The event study method is a valuable and powerful technique that has helped logistics researchers to better understand the impact of changes from different logistics management approaches. It is an analysis of the impact of a given event. The method allows researchers to determine whether or not there is an abnormal change in the stock return, above and beyond a change that is otherwise expected, associated with the event; that is, whether it is believed (by stock market investors) that the event will make a substantial difference to the fortunes of the firm. Examining these abnormal returns allows researchers to infer whether or not the event was useful or valuable for the firm, based or the magnitude, direction, and overall significance of the event. From this, a logistics manager would be able to understand costs associated with a negative event – this may help them to invest in preventative measures. Alternatively, they can more clearly understand the positive returns that may accrue from taking particular management actions (e.g., implementing new technologies or changing business models).

The method has been used extensively in accounting and finance research. In management literature, however, the approach has been more widely used to examine a range of different scenarios including how firms becoming sustainable (Cheung, 2011), the impact of new executives joining the firm (Hendricks, Hora, & Singhal, 2014), the impact and management of recalls (Chen, Ganesan, & Liu, 2009; Ni, Flynn, & Jacobs, 2014; Wood, Wang, Olesen, & Reiners, 2017b), research into sustainable practices in construction (Kajander, Sivunen, Vimpari, Pulkka, & Junnila, 2012), the response to food safety issues (Dai, Kong, & Wang, 2013; Hammoudi, Hoffmann, & Surry, 2009; Mazzocchi, Ragona, & Fritz, 2009), or the impact of outsourcing business processes (Duan, Grover, Roberts, & Balakrishnan, 2014).
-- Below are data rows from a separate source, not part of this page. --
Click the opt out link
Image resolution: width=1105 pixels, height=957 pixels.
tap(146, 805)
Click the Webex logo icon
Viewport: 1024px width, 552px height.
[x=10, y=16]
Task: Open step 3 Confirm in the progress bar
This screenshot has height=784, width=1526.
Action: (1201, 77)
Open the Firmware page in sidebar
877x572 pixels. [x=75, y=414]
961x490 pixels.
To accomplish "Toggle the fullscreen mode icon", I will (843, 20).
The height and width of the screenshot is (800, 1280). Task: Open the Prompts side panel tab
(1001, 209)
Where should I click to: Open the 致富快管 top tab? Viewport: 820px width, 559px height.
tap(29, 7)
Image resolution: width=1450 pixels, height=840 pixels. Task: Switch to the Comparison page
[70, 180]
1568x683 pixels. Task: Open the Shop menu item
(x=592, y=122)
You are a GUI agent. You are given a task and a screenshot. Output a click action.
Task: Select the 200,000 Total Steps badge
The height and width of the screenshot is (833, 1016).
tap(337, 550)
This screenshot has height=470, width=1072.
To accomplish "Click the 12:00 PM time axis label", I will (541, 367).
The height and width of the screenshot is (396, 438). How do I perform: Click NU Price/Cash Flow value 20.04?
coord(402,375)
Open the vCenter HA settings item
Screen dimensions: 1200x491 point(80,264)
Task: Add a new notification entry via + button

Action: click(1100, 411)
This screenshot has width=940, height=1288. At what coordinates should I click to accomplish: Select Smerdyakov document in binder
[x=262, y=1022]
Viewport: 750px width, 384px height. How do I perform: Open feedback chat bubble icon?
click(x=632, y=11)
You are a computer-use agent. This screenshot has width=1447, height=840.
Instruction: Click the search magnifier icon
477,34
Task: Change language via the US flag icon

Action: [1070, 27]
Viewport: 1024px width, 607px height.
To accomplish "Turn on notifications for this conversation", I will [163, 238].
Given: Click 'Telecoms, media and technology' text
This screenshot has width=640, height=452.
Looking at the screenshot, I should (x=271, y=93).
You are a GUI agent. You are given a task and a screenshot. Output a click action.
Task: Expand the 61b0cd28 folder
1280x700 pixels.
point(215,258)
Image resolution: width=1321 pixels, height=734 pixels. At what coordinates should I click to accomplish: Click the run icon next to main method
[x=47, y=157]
For logistics management researchers, a major focus is determining whether or not a logistics technique or management approach is capable of providing a substantial benefit to a firm. While a small number of firms, as highlighted in case studies, can successfully make use of an approach does not mean that, overall, it is capable of providing a benefit when generalized to other firms and circumstances. While logistics research is sometimes conducted with surveys, it can prove challenging to extract objective and reliable data using surveys. In contrast, finance researchers have found it valuable to use the event study analysis to determine the impact of an event. While a finance specialist may be more interested in the impact of a stock split, an operations manager might focus on the impact of a quality improvement program.